REST (Representational State Transfer)

REST is the default language of the web. It treats everything as a Resource (noun) that can be manipulated via standard HTTP Verbs (verbs).

The Verbs

Don't just use POST for everything. Semantics matter for caching and idempotency.

Note: PATCH can be idempotent, but isn't guaranteed by spec.

---

Status Codes

Your API is a UI for developers. Give them helpful error codes.

• 2xx (Success):
  • 200 OK: Standard success.
  • 201 Created: Result of a POST.
  • 202 Accepted: Async job started (don't wait for result).
• 4xx (Client Error):
  • 400 Bad Request: Validation failed.
  • 401 Unauthorized: Who are you? (Auth token missing).
  • 403 Forbidden: I know who you are, but you can't touch this.
  • 429 Too Many Requests: Slow down.
• 5xx (Server Error):
  • 500: We broke something.
  • 502/504: The upstream service timed out (Gateway errors).

---

Versioning Strategies

APIs evolve. You will eventually need to break backward compatibility.
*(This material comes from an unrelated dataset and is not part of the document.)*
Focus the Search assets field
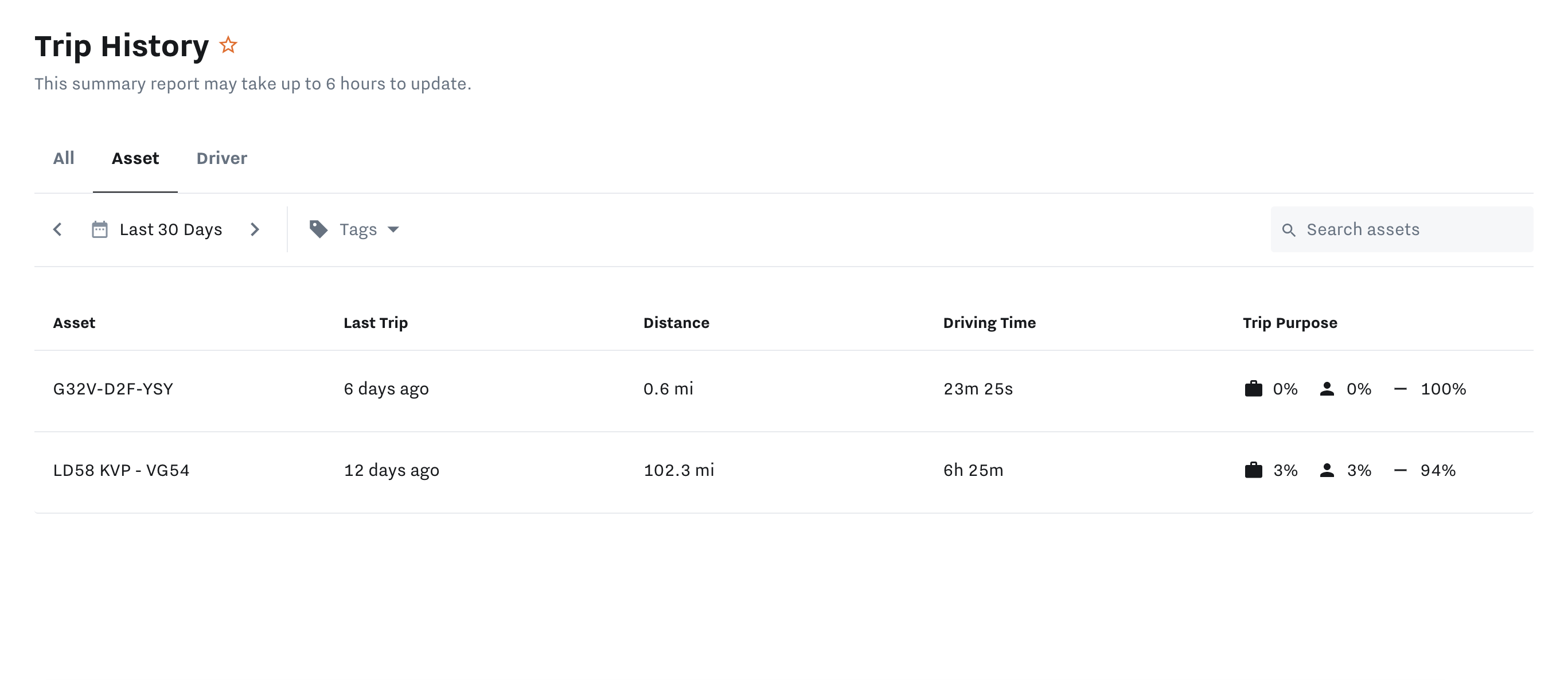[x=1412, y=229]
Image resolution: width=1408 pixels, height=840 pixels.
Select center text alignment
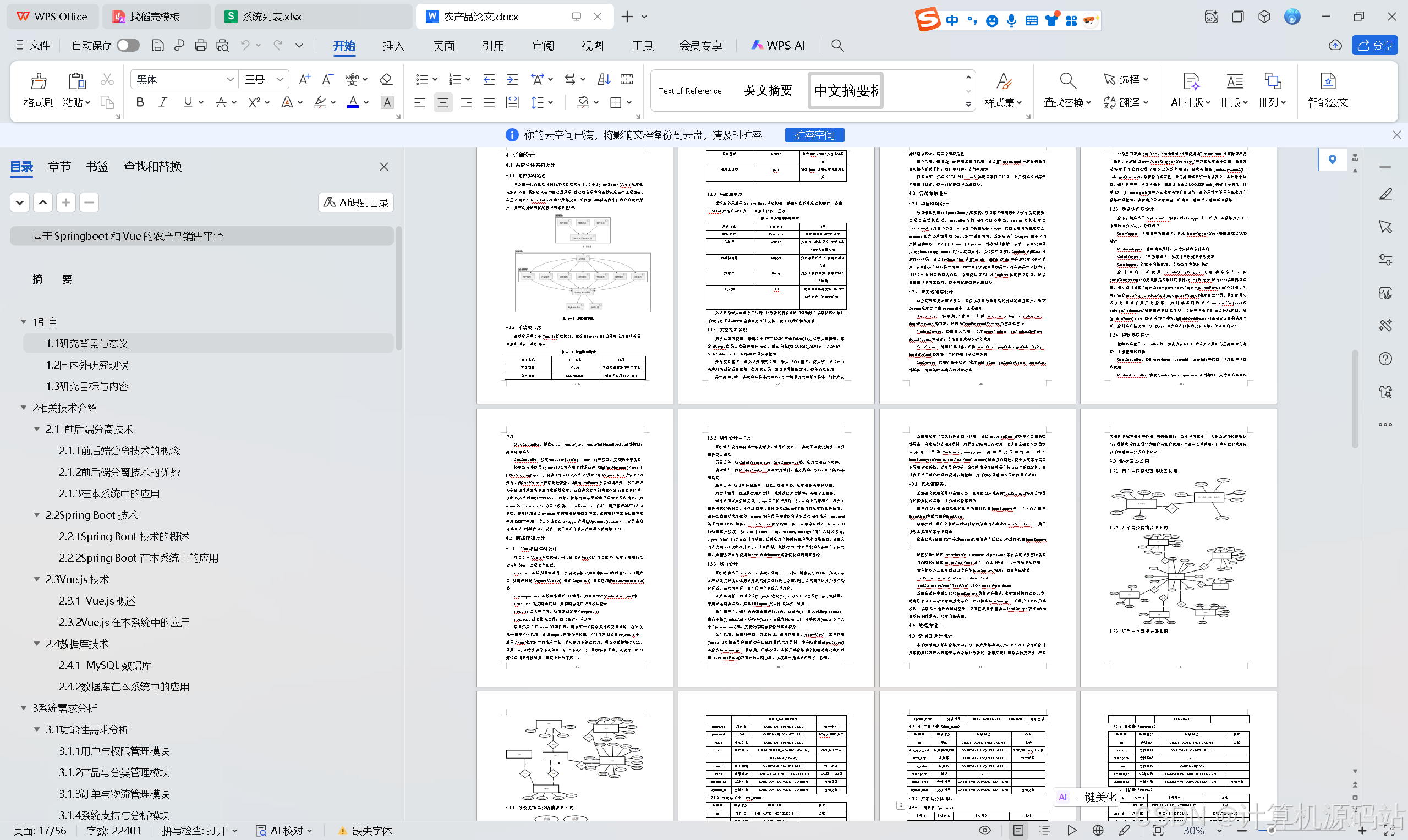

1. URI Versioning (The Standard)

GET /api/v1/users

• Pros: Explicit, easy to cache, easy to browse.
• Cons: "Pollutes" the URI space.

2. Header Versioning

Accept: application/vnd.myapi.v1+json

• Pros: Keeps URIs clean (/users). Pure "REST".
• Cons: Harder to test in browser/curl. Cache fragmentation.

---

Richardson Maturity Model

A heuristic for how "RESTful" an API is.

1. Level 0: The Swamp of POX. Using HTTP as a tunnel for RPC (e.g., one endpoint /api that accepts big XML blobs).
2. Level 1: Resources. Using /users and /orders.
3. Level 2: HTTP Verbs. Using GET/POST/DELETE correctly. (Most modern APIs stop here).
4. Level 3: HATEOAS (Hypermedia). The API returns links to other actions.
   • Reality Check: HATEOAS sounds great in theory but is tedious to implement and rarely used by frontend clients in practice.